Ein Ausflug in den Kreis 9: Zwischen Neubauten und besetzten Häusern

Neubauten, Baugruben, besetzte Häuser – Altstetten galt lange als zukünftiges Trendquartier. Redaktorin Rahel Bains verbrachte eine Nacht lang im Kreis 9 und fragt sich: Wann kommt er den nun, der Durchbruch, von dem sie alle schon so lange sprechen?
24. August 2020
Redaktorin

Für diese Serie haben wir alle 12 Stadtkreise besucht, in den Hotels dieser Stadt übernachtet und erkundet, was die Kreise aus den Augen eines Touris so alles zu bieten haben.

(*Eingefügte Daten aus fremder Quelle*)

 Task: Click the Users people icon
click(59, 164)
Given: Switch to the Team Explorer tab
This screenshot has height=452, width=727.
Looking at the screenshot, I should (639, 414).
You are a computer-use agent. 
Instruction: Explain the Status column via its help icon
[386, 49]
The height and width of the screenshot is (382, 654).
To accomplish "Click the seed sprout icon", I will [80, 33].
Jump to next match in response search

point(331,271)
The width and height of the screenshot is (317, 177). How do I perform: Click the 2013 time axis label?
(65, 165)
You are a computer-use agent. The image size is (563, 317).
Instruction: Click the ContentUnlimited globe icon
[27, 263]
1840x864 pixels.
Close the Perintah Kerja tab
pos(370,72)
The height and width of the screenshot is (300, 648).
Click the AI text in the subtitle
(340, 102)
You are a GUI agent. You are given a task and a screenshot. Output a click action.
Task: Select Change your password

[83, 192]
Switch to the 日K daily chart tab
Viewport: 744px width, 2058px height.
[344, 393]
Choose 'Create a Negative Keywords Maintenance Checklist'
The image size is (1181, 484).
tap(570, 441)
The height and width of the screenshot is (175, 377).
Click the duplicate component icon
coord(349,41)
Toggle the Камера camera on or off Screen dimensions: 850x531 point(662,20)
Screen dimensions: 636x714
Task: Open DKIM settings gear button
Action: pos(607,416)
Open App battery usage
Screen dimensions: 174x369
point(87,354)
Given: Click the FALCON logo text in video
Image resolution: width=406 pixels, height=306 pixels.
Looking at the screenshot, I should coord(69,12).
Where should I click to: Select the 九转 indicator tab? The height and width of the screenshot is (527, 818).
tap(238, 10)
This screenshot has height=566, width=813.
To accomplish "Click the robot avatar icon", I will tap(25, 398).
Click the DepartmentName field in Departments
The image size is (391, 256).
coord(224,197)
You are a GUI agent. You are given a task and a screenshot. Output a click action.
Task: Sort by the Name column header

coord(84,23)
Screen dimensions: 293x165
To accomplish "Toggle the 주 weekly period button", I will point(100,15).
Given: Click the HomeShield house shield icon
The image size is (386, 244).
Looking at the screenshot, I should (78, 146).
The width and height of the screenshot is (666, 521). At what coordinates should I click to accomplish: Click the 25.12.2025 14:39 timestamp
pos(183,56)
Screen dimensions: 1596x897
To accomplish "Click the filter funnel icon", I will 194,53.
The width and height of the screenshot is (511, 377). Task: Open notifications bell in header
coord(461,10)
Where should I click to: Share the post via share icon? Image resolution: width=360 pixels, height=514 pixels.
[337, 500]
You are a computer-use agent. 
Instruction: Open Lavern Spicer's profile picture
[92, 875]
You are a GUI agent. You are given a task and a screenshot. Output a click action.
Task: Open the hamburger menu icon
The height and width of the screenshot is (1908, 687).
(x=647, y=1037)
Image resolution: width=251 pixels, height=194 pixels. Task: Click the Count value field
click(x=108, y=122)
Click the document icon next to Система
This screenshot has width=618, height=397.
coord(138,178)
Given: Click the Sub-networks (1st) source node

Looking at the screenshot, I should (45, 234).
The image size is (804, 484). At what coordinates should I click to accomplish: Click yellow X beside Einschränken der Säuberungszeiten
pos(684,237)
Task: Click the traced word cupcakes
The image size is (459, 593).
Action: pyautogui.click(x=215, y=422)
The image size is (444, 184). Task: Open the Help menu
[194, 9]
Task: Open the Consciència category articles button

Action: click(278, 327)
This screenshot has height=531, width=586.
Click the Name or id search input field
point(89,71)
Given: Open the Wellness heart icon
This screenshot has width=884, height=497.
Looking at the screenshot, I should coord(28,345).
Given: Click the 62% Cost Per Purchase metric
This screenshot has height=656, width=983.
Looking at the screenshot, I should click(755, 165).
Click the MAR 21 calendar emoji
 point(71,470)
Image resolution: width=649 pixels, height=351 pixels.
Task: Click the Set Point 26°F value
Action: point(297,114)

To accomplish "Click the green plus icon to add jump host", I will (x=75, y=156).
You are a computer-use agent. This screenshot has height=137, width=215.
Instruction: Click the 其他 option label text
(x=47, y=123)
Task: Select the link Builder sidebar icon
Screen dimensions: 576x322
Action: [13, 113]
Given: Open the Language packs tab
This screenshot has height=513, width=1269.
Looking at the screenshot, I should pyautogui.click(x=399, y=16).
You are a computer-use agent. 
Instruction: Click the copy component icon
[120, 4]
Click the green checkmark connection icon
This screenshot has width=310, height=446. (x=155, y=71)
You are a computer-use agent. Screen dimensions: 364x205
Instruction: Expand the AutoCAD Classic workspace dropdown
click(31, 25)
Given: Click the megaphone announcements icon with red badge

Ich verlasse den Escher-Wyss-Platz mit dem Tram der Linie 4. Das Ziel: Altstetten Bahnhof. Ich fahre am 25 Hours Hotel vorbei, am Hardturmpark, der Börse, an grossen, kantigen Gebäuden. An der Station «Aargauerstrasse» steigen Männer in Anzügen und umgehängter Laptop-Tasche ein. Das Tram fährt weiter, zuerst zieht die Stadionbrache und wenige Sekunden später das Basislager an mir vorbei. Letzteres beherbergt in vier Ateliergebäuden gut 200 Personen aus dem Kunst- und Kulturbereich. Die Ateliers ergänzen eine 2010 von der Asylorganisation Zürich erstellte temporäre Wohnsiedlung.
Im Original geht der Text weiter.